NSDI 2011 Day 3 LiveBlog

1Apr/110

NSDI 2011 Day 3 LiveBlog

Morning all once more. LiveBlogging traditional style today: check back here after each talk for our summary/remarks/ranting.

Mesos: A Platform for Fine-Grained Resource Sharing in the Data Center

It sucks that there's no MapReduce (or Ciel :))-style thing that's optimal for all applications. Static assignment of jobs to machines is liable to use their resources poorly; let's do statistical multiplexing. They design an OS-esque layer to sit underneath existing frameworks; it can provide isolation between framework instances as well as doing more ordinary muxing.

Goals: high resource utilisation, support existing frameworks, scale to 10,000 nodes, tolerate failures. They produce a "microkernel-like" core that requires the frameworks to self-schedule. They decided not to write a global scheduler to allow maximum flexibility and to avoid having to make invasive changes to the frameworks. Their core works by offering available resources to the frameworks which can then choose which ones to use.

The central scheduler does implement some policy: typically it tries to fair-share between the frameworks. Sounds like the frameworks need to be modified to use the resource offers -- their policy at the moment is to pause briefly to accumulate offers before picking the most desirable one (e.g. data-local). Can push a "filter" to the Mesos master to fast-path reject certain offers. They've ported Hadoop, MPI and Torque as well as designed a new framework called Spark.

Results: compared vs. a naive solution in which four frameworks are given 25% of the cluster nodes each: found 0.96 - 2.10x performance (MPI scored 0.96, suffering slightly from the introduction of statistical multiplexing). Eval 2: use simple delay scheduling to try to acquire a node with locality for Hadoop. Found much better locality than for statically partitioned example, with 1.7x improvement in job execution time as a result. Seems strange: does this imply that Hadoop core doesn't do delay scheduling?
Scalability: found 0.2-1 second delay to start a task with 100K tasks on 50K machines. Recovery from fault in 10 seconds. (cs)

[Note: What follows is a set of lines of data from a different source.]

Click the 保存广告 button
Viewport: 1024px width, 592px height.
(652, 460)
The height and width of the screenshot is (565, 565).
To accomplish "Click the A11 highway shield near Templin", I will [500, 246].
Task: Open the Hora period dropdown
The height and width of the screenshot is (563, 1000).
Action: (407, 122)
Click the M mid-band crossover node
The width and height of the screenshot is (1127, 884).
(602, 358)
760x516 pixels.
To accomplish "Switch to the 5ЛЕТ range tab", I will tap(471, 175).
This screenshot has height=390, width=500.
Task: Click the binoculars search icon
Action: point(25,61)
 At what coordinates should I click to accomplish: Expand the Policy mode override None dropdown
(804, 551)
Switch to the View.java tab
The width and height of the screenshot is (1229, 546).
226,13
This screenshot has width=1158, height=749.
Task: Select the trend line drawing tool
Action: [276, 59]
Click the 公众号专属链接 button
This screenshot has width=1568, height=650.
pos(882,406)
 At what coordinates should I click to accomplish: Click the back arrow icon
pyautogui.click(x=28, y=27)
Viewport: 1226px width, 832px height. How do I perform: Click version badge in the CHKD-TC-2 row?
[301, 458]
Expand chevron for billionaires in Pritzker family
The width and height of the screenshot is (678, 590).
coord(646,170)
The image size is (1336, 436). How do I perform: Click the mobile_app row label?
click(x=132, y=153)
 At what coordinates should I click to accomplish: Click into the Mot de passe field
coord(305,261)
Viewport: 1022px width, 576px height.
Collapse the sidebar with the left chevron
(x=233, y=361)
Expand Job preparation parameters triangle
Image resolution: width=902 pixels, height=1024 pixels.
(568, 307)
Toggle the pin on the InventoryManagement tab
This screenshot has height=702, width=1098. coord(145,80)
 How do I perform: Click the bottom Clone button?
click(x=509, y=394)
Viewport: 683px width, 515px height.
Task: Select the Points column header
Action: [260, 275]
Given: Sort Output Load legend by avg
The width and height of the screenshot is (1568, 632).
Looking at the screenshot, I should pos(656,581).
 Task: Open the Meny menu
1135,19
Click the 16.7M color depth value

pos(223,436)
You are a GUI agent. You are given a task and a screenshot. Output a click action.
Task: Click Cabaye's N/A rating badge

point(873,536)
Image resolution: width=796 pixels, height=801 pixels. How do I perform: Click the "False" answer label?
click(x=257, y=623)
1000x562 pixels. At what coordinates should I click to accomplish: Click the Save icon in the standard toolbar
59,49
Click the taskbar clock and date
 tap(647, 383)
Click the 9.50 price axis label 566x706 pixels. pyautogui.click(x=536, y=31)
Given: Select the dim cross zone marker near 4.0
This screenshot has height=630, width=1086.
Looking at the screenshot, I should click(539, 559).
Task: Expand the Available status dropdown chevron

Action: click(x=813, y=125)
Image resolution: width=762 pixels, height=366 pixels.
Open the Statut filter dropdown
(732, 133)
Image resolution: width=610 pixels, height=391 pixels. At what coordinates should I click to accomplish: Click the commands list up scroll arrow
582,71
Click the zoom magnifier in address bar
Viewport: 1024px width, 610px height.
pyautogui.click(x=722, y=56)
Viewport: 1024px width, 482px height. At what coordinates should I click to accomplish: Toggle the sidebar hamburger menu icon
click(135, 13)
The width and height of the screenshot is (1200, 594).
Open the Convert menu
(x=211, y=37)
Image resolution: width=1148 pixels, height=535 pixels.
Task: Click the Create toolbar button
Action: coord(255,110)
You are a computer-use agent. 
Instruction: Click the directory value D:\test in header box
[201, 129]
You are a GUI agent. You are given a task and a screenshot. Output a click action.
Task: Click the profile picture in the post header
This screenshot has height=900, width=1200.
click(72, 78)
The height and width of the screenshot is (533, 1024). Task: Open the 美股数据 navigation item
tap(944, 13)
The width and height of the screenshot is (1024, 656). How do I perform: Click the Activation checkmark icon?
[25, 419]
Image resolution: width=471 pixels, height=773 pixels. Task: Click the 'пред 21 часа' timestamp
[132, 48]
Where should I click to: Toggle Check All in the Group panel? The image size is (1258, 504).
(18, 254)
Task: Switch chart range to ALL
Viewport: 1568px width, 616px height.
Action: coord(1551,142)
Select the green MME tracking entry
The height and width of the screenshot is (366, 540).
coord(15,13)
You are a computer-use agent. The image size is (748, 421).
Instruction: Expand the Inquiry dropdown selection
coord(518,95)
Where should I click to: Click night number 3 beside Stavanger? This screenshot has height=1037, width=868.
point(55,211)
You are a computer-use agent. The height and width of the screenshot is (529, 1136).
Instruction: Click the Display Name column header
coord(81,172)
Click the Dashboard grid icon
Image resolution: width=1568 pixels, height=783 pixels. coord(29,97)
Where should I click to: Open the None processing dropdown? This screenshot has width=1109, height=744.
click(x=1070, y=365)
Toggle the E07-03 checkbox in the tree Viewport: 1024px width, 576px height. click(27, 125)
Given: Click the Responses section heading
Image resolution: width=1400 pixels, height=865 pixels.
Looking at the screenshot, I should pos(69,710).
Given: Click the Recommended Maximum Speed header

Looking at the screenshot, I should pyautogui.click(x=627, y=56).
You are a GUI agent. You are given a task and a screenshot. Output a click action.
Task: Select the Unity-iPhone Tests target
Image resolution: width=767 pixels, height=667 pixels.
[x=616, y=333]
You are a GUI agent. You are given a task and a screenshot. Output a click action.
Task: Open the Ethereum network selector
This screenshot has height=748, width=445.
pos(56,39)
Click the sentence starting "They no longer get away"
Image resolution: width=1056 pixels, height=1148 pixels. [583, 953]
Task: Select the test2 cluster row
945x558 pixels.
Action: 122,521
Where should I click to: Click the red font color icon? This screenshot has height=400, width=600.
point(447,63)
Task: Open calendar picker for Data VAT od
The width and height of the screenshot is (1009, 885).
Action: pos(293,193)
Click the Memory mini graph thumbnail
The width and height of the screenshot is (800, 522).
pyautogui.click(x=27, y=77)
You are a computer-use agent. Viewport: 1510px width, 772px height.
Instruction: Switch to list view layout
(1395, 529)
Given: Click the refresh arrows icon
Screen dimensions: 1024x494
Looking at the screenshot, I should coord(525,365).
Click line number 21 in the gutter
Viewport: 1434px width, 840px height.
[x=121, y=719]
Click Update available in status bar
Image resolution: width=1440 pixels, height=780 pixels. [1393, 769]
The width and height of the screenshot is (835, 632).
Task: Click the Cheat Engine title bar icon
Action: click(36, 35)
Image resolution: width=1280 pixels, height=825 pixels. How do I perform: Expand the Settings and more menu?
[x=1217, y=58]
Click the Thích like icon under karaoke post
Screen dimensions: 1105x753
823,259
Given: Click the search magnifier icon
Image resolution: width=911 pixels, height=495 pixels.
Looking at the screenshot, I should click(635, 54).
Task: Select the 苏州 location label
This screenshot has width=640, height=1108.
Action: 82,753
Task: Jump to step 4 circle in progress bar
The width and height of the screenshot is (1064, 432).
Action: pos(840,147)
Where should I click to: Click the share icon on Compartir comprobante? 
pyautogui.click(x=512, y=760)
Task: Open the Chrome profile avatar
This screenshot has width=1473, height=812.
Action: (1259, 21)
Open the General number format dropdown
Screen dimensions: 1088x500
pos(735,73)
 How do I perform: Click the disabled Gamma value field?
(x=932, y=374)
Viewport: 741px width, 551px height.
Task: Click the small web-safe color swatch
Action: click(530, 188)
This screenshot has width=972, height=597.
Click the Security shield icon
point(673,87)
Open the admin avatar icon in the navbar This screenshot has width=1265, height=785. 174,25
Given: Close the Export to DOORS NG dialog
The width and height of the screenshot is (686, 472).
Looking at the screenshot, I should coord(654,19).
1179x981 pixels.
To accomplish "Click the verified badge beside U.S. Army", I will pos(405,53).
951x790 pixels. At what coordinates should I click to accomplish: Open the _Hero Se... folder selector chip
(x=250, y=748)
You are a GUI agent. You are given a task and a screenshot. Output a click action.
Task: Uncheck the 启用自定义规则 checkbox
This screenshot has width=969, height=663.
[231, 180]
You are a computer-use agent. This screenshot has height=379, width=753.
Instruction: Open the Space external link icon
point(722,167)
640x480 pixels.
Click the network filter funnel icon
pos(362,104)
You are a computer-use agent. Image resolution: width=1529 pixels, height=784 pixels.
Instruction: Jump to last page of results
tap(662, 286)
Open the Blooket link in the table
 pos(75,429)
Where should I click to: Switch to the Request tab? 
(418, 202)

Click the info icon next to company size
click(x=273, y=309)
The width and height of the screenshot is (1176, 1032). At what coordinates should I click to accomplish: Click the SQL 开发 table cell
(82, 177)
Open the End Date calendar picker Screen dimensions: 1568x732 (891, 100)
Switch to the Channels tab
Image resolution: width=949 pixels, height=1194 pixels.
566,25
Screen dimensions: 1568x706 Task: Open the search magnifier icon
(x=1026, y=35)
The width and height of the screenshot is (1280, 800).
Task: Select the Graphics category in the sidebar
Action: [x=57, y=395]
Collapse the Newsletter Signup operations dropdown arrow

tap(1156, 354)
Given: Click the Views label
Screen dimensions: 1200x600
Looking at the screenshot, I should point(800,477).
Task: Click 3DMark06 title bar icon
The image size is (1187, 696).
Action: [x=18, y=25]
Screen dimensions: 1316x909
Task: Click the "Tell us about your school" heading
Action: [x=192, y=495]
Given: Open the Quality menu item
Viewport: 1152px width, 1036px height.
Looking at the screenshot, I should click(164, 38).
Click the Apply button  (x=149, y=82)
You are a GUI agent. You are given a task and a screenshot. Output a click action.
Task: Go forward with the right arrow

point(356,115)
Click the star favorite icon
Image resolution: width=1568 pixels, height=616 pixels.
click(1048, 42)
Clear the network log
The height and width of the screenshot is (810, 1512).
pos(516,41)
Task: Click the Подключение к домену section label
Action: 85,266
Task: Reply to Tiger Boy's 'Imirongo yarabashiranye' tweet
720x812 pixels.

Recently, there has been lots of rapid innovation in cluster computing, leading to the emergence of a variety of frameworks. Since these are useful for different purposes, and people have different personal preferences, we might want to run several frameworks in parallel on a single cluster. The naive way of doing this would be to statically partition the cluster, but Mesos tries to do better by dynamically sharing the cluster and statistically multiplexing resources.
Additional benefits gained from this are the ability to run isolated instances of the same framework and the ability to run specialist frameworks on the cluster.

High level goals: (1) High cluster utilization, (2) Support for diverse and future frameworks, (3) Scalability to 10,000s of nodes, (4) Reliability in face of failures.
Result: small micro-kernel that pushes most of the scheduling logic into frameworks. Fine-grained sharing to multiplex resources in space and time. They decided against using a global scheduler even though this would have given them the ability to make optimal decisions, because it is complex and difficult to scale and make robust. Instead, what they use is "resource offers": Mesos knows what resources are available in the cluster and tells frameworks about them. The frameworks then decide what and where to schedule independently. Nonetheless, there is an "allocation module" in the master which decides which framework to offer resources to, thereby doing global scheduling. Frameworks can accept or reject resources according to its own scheduling policies. Since this may end up with lots of resource rejections and thus suboptimal utilization, they introduced filters, which are predicates on resources required that frameworks send to the Mesos master.

Implementation: 10k lines of C++, ZooKeeper for fail-over; supported frameworks: Hadoop, MPI, Torque, Spark. They show that their dynamic resource multiplexing works, with frameworks scaling up and down and gaps being filled. Compared to static partitioning, they get a job time completion improvement of between 0.9 (MPI) and 2x (Hadoop). Data locality is also still good, and in fact better than with static partitioning, because each framework has more nodes available to it. They show good scalability using 50,000 emulated slaves. Fault tolerance is implemented by the master having only soft-state that can be re-computed on fail-over. This however appears to rely on frameworks to do their own fault-tolerance. (ms)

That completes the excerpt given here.